(Given passage):

"""

It's estimated that about 1 in 5 emergency visits and 1 in 6 inpatient admissions lead to surprise bills that can run from hundreds to tens of thousands of dollars, the Associated Press reported.
Under the new rules, the amount patients can be billed for out-of-network services will be limited to a fee based on in-network charges. The amount would count toward patients' in-network annual deductible.
Disagreements between insurers and service providers will be submitted to an independent dispute resolution process, the AP reported.
Patients will be protected from surprise bills related to emergency medical care if they're seen at an out-of-network facility or treated by an out-of-network clinician at an in-network hospital. In both situations, patients' bills would be based on their plan's in-network rate.
Patients admitted to an in-network hospital for a planned procedure are also protected when an out-of-network clinician gets involved. For example, when a surgeon is called in to assist in the procedure, or if the anesthesiologist on duty is not part of the patient's plan, the AP reported.
Out-of-network service providers will generally have to give patients 72-hour notice of their estimated charges. Patients would have to agree to receive out-of-network care to be billed.
Air ambulance services won't be able to send patients surprise bills for more than the in-network cost sharing amount. Ground ambulance services will not face the same restrictions, but the legislation calls for more examination of their billing practices, the AP reported.
The main provisions of the legislation would take effect Jan. 1, 2022.
"This has been a profoundly distressing pocketbook issue for families for years," Karen Pollitz, a health insurance expert with the Kaiser Family Foundation, told the AP. "Some of these bills are onerous, and they all strike people as completely unfair."
EU Approves Pfizer COVID Vaccine
The Pfizer COVID-19 vaccine was approved by the European Union (EU) on Monday and should soon be available in all 27 member nations.
Deliveries of the vaccine are expected to begin this weekend, with shots beginning across the EU between Dec. 27 and Dec. 29, the Associated Press reported.
"As we have promised, this vaccine will be available for all EU countries at the same time, on the same conditions," said European Commission President Ursula von der Leyen. "This is a very good way to end this difficult year, and to finally start turning the page on COVID-19."
The vaccine is already being given to high-risk people in the United States and Britain, the AP reported.
NBA Should be Able to Complete New Season: Commissioner
NBA Commissioner Adam Silver is confident the league can complete its planned 72-game regular season despite the surging coronavirus pandemic.
The league begins play on Tuesday with special health and safety protocols in place, but Silver did say he expects some problems, the Associated Press reported.
"I think we are prepared for isolated cases; in fact, based on what we've seen in the preseason, based on watching other leagues operating outside a bubble, unfortunately, it seems somewhat inevitable," Silver said Monday. "We're prepared for all contingencies."
It's possible that games could be postponed or canceled, and if there are issues that can't be controlled by the health and safety protocols, the season could be suspended, Silver told the AP.
Care Rationing Being Considered by California Hospitals
Plans for rationing lifesaving care are being considered by some hospitals in California as the state struggles with overwhelming numbers of COVID-19 patients.
California has more than twice as many hospitalized COVID-19 patients as it did at its previous peak in July, and models suggest there could be 75,000 patients by mid-January, the Associated Press reported.
In an attempt to deal with the deluge, hospitals are creating makeshift extra beds for COVID-19 patients, and four Los Angeles hospitals are considering what to do if faced with a shortage of beds or staff.
No plans for rationing care are in place, but could be needed because "the worst is yet to come," said Los Angeles County's health services director Dr. Christina Ghaly, the AP reported.

"""

(Extracted information):

"""

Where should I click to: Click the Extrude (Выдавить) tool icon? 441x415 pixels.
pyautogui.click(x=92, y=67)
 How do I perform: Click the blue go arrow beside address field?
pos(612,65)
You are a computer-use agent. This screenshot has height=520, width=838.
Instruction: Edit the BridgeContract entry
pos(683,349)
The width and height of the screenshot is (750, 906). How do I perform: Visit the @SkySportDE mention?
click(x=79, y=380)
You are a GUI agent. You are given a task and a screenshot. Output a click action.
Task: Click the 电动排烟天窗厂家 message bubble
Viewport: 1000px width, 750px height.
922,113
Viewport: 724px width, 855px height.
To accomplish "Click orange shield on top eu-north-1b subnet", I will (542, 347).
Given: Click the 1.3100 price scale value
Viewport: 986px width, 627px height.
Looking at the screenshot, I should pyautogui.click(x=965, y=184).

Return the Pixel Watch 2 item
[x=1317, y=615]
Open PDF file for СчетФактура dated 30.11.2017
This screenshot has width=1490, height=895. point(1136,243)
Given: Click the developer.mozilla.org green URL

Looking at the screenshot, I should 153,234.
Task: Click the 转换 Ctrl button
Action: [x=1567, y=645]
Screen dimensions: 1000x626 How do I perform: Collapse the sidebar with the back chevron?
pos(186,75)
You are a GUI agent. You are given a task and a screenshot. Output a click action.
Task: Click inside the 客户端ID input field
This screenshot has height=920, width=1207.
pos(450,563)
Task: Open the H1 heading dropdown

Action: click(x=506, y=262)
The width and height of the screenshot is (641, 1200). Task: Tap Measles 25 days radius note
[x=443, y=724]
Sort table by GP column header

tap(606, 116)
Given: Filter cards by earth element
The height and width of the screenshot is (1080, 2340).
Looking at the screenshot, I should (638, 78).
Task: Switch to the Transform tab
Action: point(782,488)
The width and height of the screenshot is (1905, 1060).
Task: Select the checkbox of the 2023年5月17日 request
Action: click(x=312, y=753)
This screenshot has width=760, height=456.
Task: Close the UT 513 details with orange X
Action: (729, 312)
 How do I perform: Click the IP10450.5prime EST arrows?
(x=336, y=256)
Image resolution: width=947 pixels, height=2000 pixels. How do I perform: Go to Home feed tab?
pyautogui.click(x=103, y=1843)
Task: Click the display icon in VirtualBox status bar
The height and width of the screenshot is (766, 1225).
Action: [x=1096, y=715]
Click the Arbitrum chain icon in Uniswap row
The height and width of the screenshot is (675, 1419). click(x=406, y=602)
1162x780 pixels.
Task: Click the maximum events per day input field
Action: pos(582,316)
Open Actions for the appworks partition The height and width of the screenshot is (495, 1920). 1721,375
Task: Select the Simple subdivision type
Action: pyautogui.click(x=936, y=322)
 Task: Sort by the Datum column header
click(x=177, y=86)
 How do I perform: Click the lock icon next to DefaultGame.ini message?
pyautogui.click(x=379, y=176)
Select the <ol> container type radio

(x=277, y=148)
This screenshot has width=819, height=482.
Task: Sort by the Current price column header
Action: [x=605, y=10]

"""

(Task 1):
Answer these questions from the news roundup, each on its own line:
(a) On what date would the main provisions of the surprise-billing legislation take effect?
(b) How many member nations does the EU have?
(c) How many games does the NBA's planned regular season include?
(Task 2):
In the news roundup, take everything from "Air ambulance services" down to "practices, the AP reported." and write it out again, swapping "examination" for "study".
(Task 3):
Turn the paragraph of the news roundup that begins "Patients admitted to an in-network hospital" into a short bulleted list that keeps its main facts.

(Exercise answer 1):
(a) Jan. 1, 2022
(b) 27
(c) 72

(Exercise answer 2):
Air ambulance services won't be able to send patients surprise bills for more than the in-network cost sharing amount. Ground ambulance services will not face the same restrictions, but the legislation calls for more study of their billing practices, the AP reported.

(Exercise answer 3):
- Patients admitted to an in-network hospital for a planned procedure are protected when an out-of-network clinician gets involved.
- Examples: a surgeon called in to assist, or an on-duty anesthesiologist who is not part of the patient's plan.
- Source: the AP.